Researchers from software supply chain security firm Rezilion have investigated the security posture of the 50 most popular generative AI projects on GitHub. They found that the more popular and newer a generative AI open-source project is, the less mature its security is. Rezilion used the Open Source Security Foundation (OpenSSF) Scorecard to evaluate the large language model (LLM) open-source ecosystem, highlighting significant gaps in security best practices and potential risks in many LLM-based projects. The findings are published in the Expl[AI]ning the Risk report, authored by researchers Yotam Perkal and Katya Donchenko.

The emergence and popularity of generative AI technology based on LLMs has been explosive, with machines now possessing the ability to generate human-like text, images, and even code. The number of open-source projects integrating these technologies has grown significantly. For example, there are currently more than 30,000 open-source projects on GitHub using the GPT-3.5 family of LLMs, despite OpenAI only debuting ChatGPT seven months ago.
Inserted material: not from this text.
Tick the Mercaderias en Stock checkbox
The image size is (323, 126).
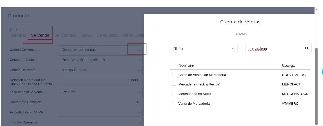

Despite their demand, generative AI/LLM technologies introduce security issues ranging from the risks of sharing sensitive business information with advanced self-learning algorithms to malicious actors using them to significantly enhance attacks. Earlier this month, the Open Worldwide Application Security Project (OWASP) published the top 10 most critical vulnerabilities often seen in LLM applications, highlighting their potential impact, ease of exploitation, and prevalence. Examples of vulnerabilities included prompt injections, data leakage, inadequate sandboxing, and unauthorized code execution.

What is the OpenSSF Scorecard?

The OpenSSF Scorecard is a tool created by the OpenSSF to assess the security of open-source projects and help improve them. The metrics it bases the assessment on are different facts about the repository such as the number of vulnerabilities it has, how often it's maintained, and if it contains binary files. By running Scorecard on a project, different parts of its software supply chain will be checked, including the source code, build dependencies, testing, and project maintenance.
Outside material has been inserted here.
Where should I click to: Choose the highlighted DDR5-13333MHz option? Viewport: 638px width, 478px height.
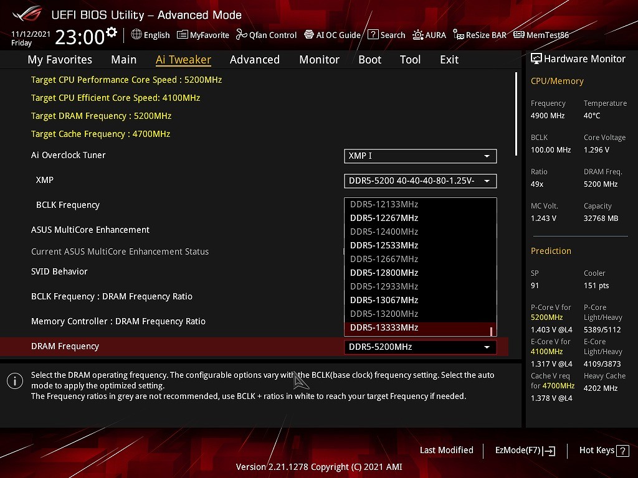tap(384, 328)
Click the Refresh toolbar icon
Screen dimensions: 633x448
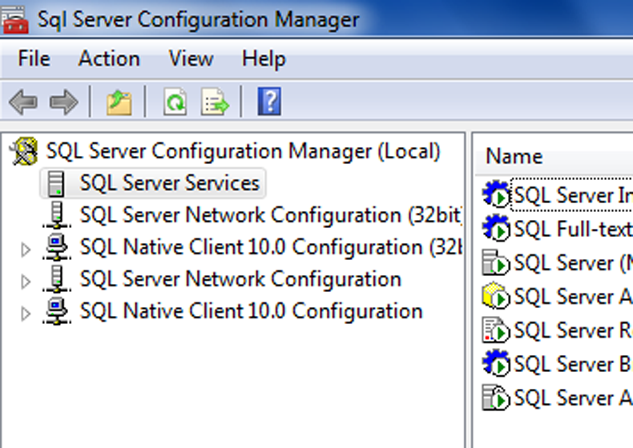pyautogui.click(x=174, y=102)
The purpose of the checks is to ensure adherence to security best practices and industry standards. Each check has a risk level associated with it, representing the estimated risk associated with not adhering to a specific best practice. Individual check scores are then compiled into a single aggregate score to gauge the overall security posture of a project.

Currently, there are 18 checks that can be divided into three themes: holistic security practices, source code risk assessment, and build process risk assessment. The Scorecard assigns an ordinal scale between 0 to 10 and a risk level score for each check. A project with a score nearing 10 indicates a highly secure and well-maintained posture, whereas a score approaching 0 represents a weak security posture with inadequate maintenance and increased vulnerability to open-source risks.